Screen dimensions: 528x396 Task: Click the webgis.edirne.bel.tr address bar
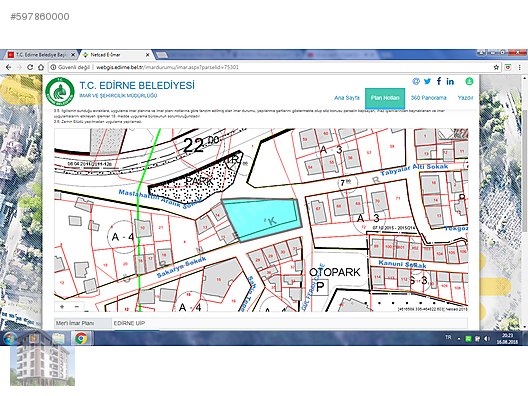click(269, 67)
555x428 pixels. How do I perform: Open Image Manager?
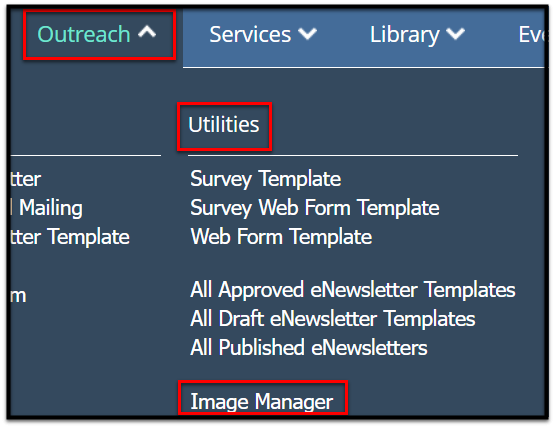[x=262, y=402]
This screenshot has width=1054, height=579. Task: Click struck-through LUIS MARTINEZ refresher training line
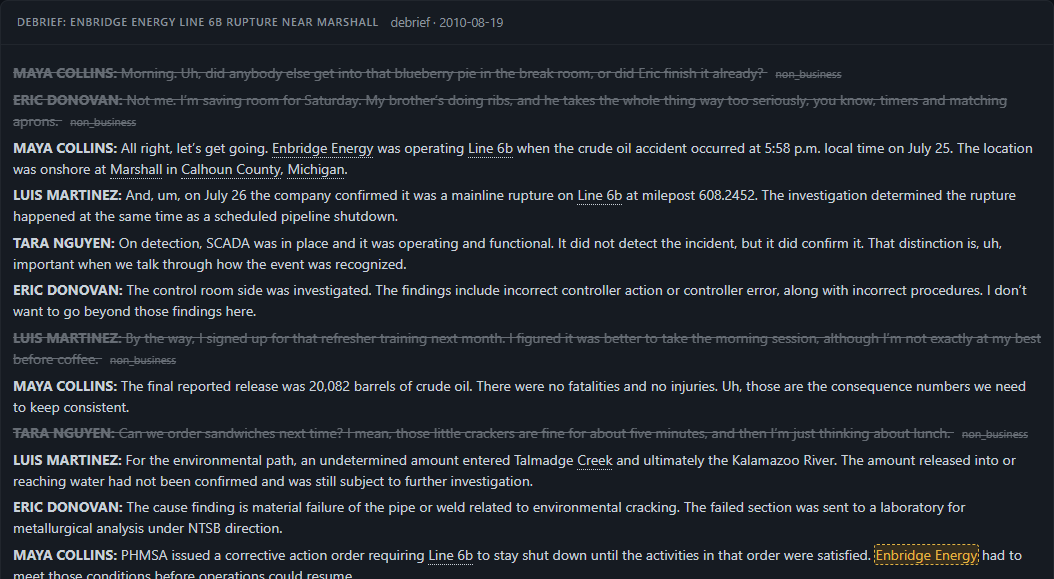pyautogui.click(x=527, y=349)
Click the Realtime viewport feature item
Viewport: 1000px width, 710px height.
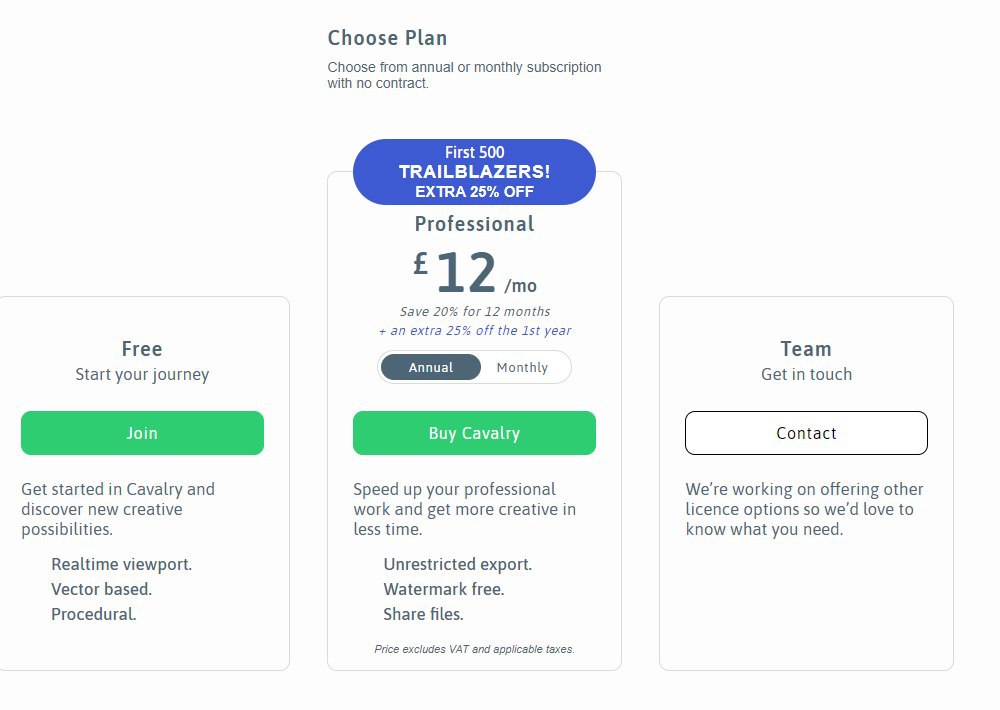[121, 564]
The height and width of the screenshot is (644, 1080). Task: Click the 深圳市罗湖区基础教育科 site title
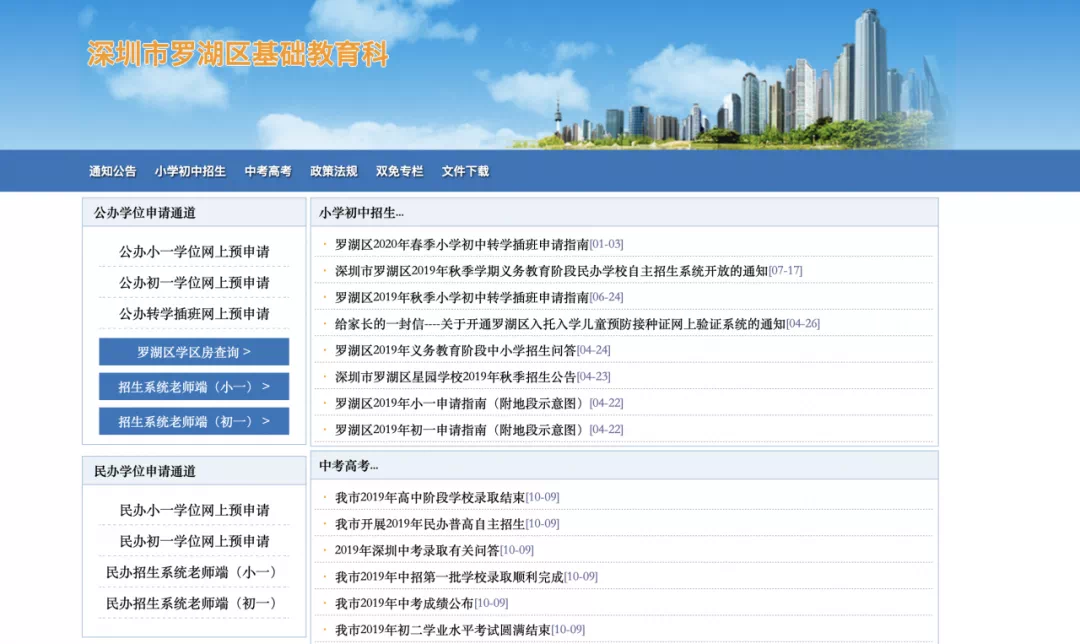coord(238,55)
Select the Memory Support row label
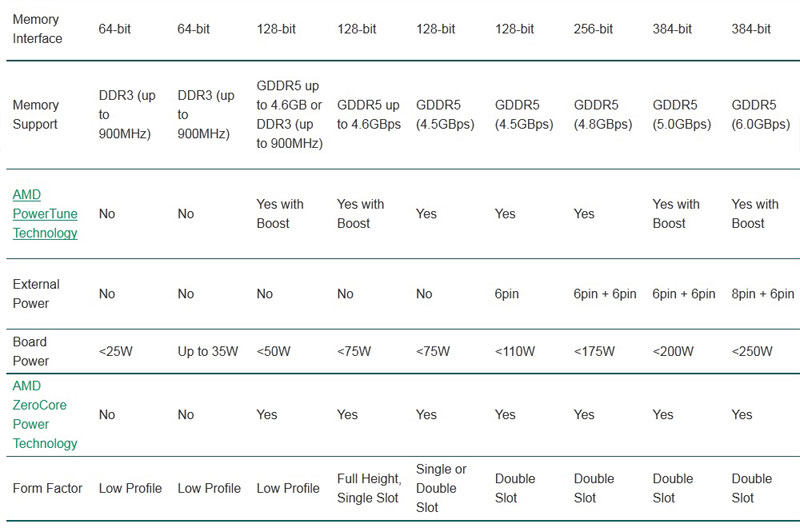 pos(36,114)
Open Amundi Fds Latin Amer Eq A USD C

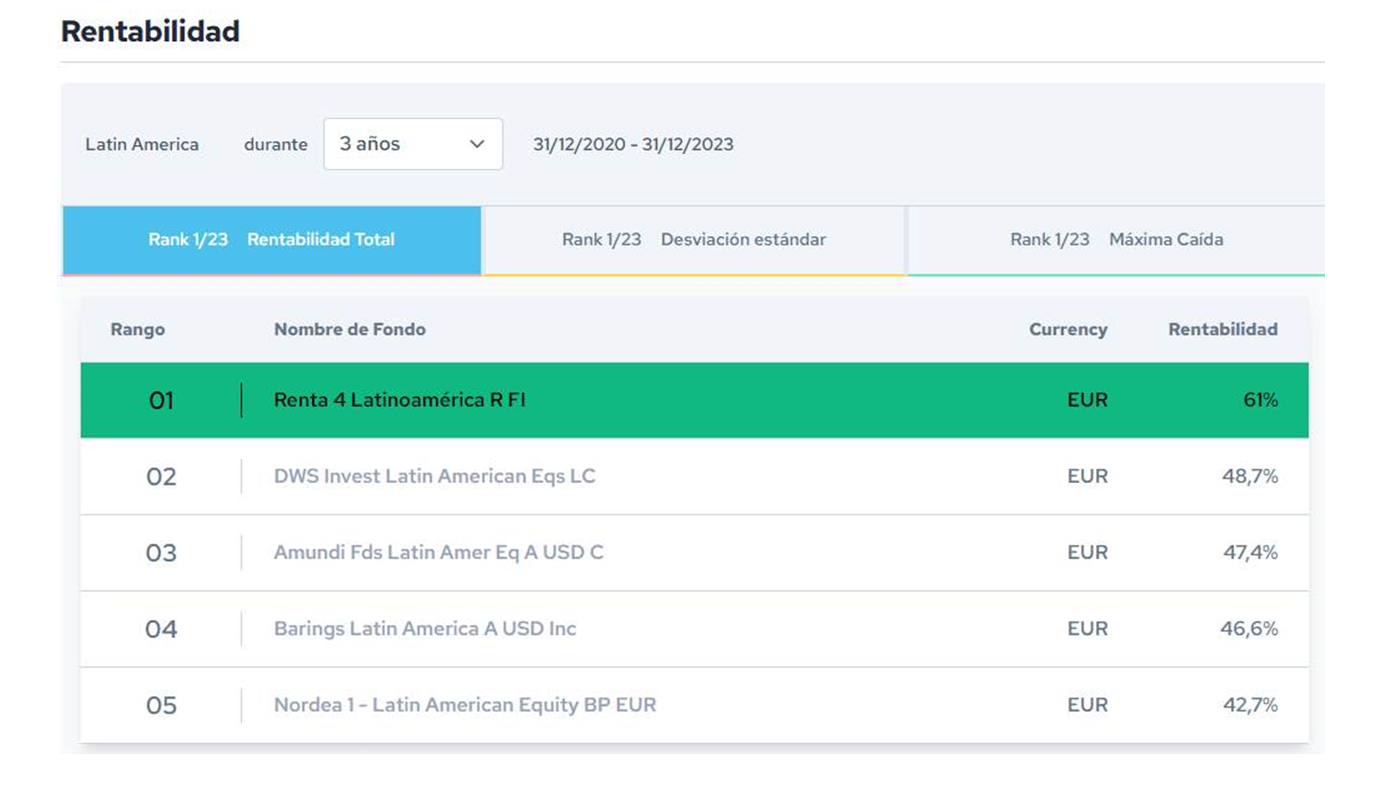[x=438, y=553]
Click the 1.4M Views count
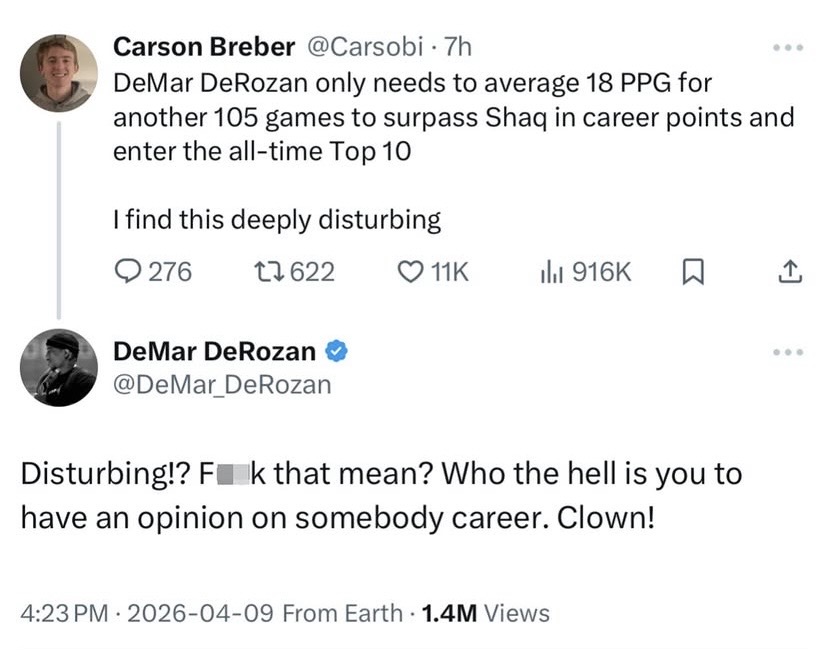 [486, 614]
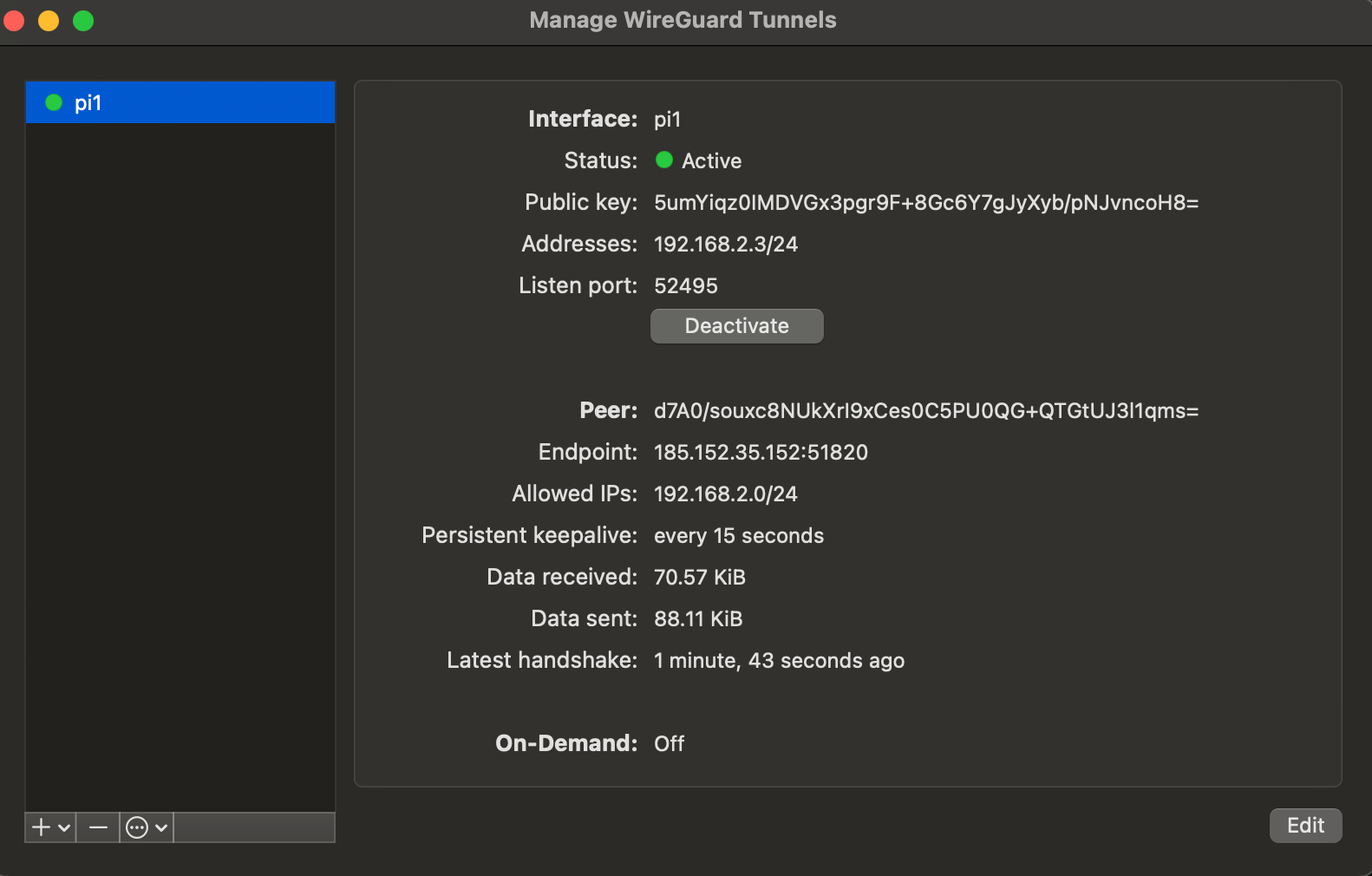Remove the selected tunnel with the minus icon
This screenshot has width=1372, height=876.
point(98,827)
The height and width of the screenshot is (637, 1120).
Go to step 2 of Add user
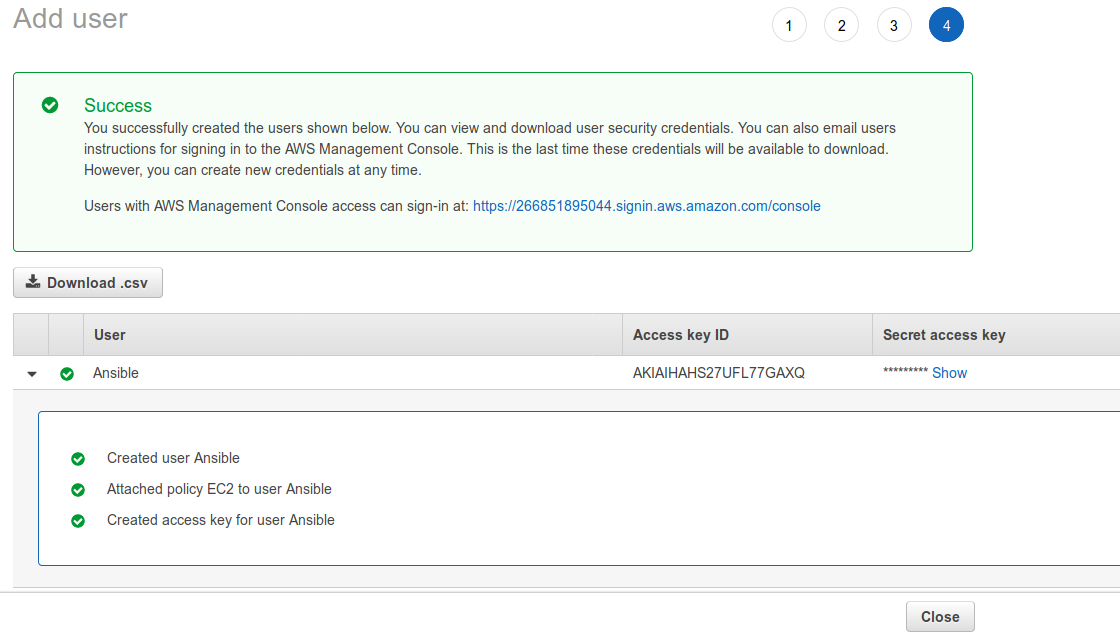[x=841, y=26]
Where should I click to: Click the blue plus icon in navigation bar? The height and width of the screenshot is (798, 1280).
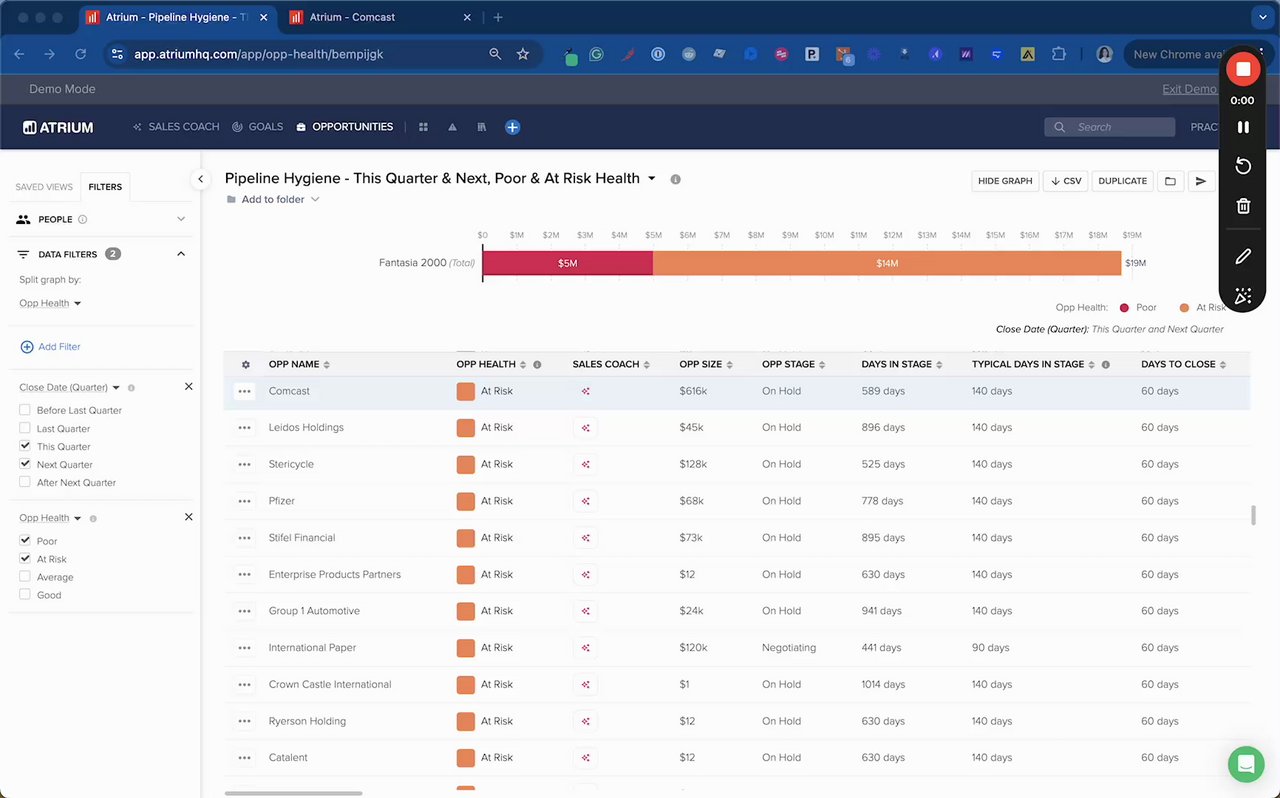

========================================

TASK DETAILS
Provide the listing above once more, exactly, with the pictures removed.

EXERCISE RESULT
Screen dimensions: 528x396 Task: Click the webgis.edirne.bel.tr address bar
click(269, 67)
555x428 pixels. How do I perform: Open Image Manager?
[x=262, y=402]
This screenshot has width=1054, height=579. Task: Click struck-through LUIS MARTINEZ refresher training line
pyautogui.click(x=527, y=349)
Click the Realtime viewport feature item
Viewport: 1000px width, 710px height.
[121, 564]
The height and width of the screenshot is (644, 1080). Task: Click the 深圳市罗湖区基础教育科 site title
coord(238,55)
Select the Memory Support row label
 pos(36,114)
Open Amundi Fds Latin Amer Eq A USD C

[x=438, y=553]
Click the 1.4M Views count
 [486, 614]
Remove the selected tunnel with the minus icon
This screenshot has width=1372, height=876.
point(98,827)
The height and width of the screenshot is (637, 1120).
Go to step 2 of Add user
[x=841, y=26]
Where should I click to: Click the blue plus icon in navigation bar? The height and width of the screenshot is (798, 1280).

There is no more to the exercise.